Cegah Penyalahgunaan Kekuasaan, Batasi Dominasi Politik Keluarga
JAKARTA,SNOL Fakta politik akibat politik dinasti adalah terjadinya penyimpangan dan penyalahgunaan fasilitas daerah dan negara oleh pejabat daerah dan negara.
Agar tak terjadi dampak dari politik dinasti tersebut, pemerintah dan DPR diminta membuat aturan yang tegas tentang pembatasan dari keluarga dinasti maju pada Pilkada.
Artinya, keluarga inti dari dinasti politik boleh maju pada Pilkada setelah satu periode dari keluarganya selesai menduduki jabatan gubernur, bupati dan walikota.
“Pembatasan itu untuk memberi peluang kepada tokoh lain (bukan keluarga dinasti politik) dan sekaligus untuk meminimalisir terjadinya penyimpangan, penyalahgunaan, dan korupsi. Sebab politik dinasti itu berpotensi besar untuk melakukan penyimpangan,” kata pengamat politik Indo Barometer M Qodari pada dialog kenegaraan bertema “Fenomena Politik Dinasti” di gedung DPD, Senayan, Jakarta, Rabu (24/7).

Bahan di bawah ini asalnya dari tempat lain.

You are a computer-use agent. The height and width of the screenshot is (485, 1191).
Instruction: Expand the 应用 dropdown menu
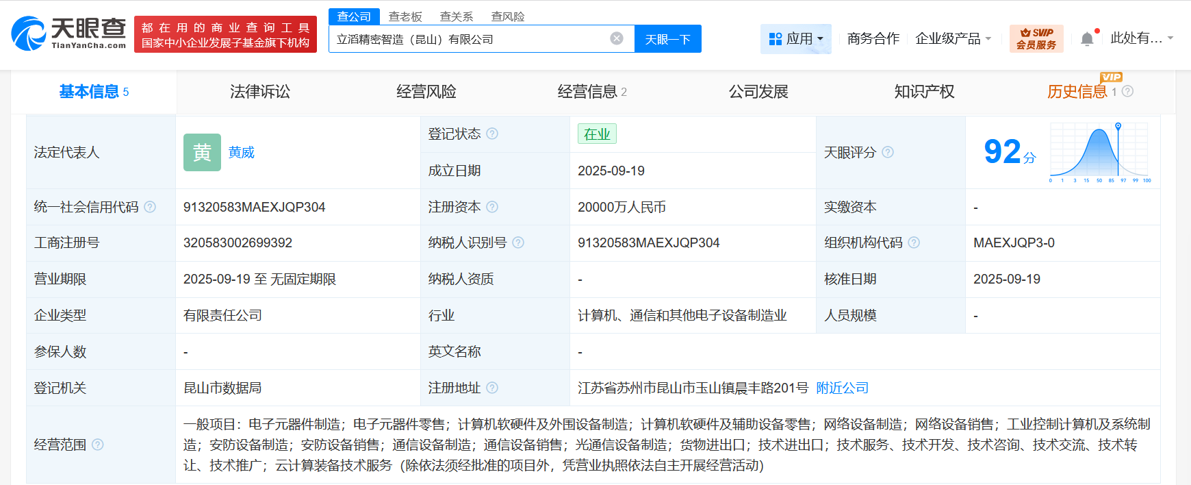(796, 38)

Menurut dia lagi, dinasti politik itu sangat berbahaya. Sebab berdasarkan fakta dinasti politik itu mampu membangun kekuatan kekuasaan dan uang, sehingga dalam proses politik di daerah kemungkinan besar akan terjadi penyalahgunaan birokrasi kekuasaan, dan juga uang seperti yang terjadi di berbagai daerah. Padahal kata dia meski pejabat yang bukan dinasti juga tidak ada jaminan bersih.
Namun demikian kata Qodari, politik dinasti itu tidak sederhana. Misalnya, tak sekadar suami, istri dan anaknya menjabat sebagai pejabat daerah atau negara, melainkan jika sudah berlangsung setidaknya tiga periode atau tiga generasi, dan selama itu membangun kekuatan politik struktural dan kapital, maka itu bisa disebut dinasti.

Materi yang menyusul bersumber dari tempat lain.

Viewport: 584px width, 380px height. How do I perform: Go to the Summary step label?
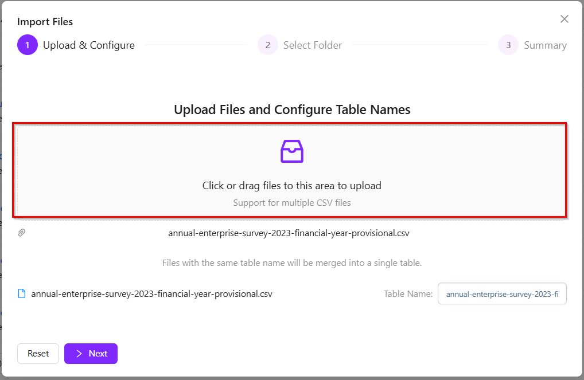pos(545,45)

“Jadi saya setuju kalau kiprah mereka dibatasi,” ujarnya.
Qodari juga menyatakan masyarakat Indonesia sudah cerdas dalam memilih pemimpin di daerahnya. Banyak kasus di pilkada gubernur, pilkada bupati dan pilkada walikota yang digelar di sejumlah daerah, calon yang berasal dari satu dinasti keluarga terjungkal.
Selain Qodari, pembicara lainnya adalah senator DPD dari provinsi Banten Ahmad Subadri dan pakar hukum tata negara Margarito Kamis.

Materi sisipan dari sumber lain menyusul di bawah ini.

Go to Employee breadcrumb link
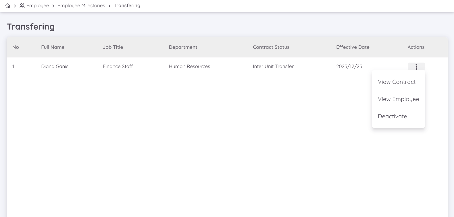This screenshot has width=454, height=217. coord(37,6)
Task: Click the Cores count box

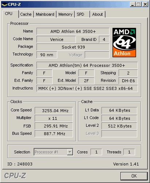Action: point(96,152)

“Dalam konteks perpolitikan di tanah air, keluarga dinasti politik juga tidak menang seperti yang terjadi di Pilkada Kalsel dan Barito Selatan,” kata Margarito.
Dari fenomena itu, menurut dia, masyarakat Indonesia sudah cerdas memilih.
Memang diakuinya, kalau secara finansial dan kemampuan, calon dari dinasti politik memang lebih unggul ketimbang calon lainnya. Sebab, mereka berasal dari keluarga yang mapan dan berpendidikan. Namun dengan segudang keunggulan calon dari keluarga dinasti, tak membuat mata hati pemilih tertutup.
“Kalau mata hati rakyat tertutup, keluarga dinasti politik pasti menang. Tapi fakta membuktikan banyak juga yang terjungkal dan sangat tergantung pada sosial masyarakat,” demikian Qodari.(zul/rmol)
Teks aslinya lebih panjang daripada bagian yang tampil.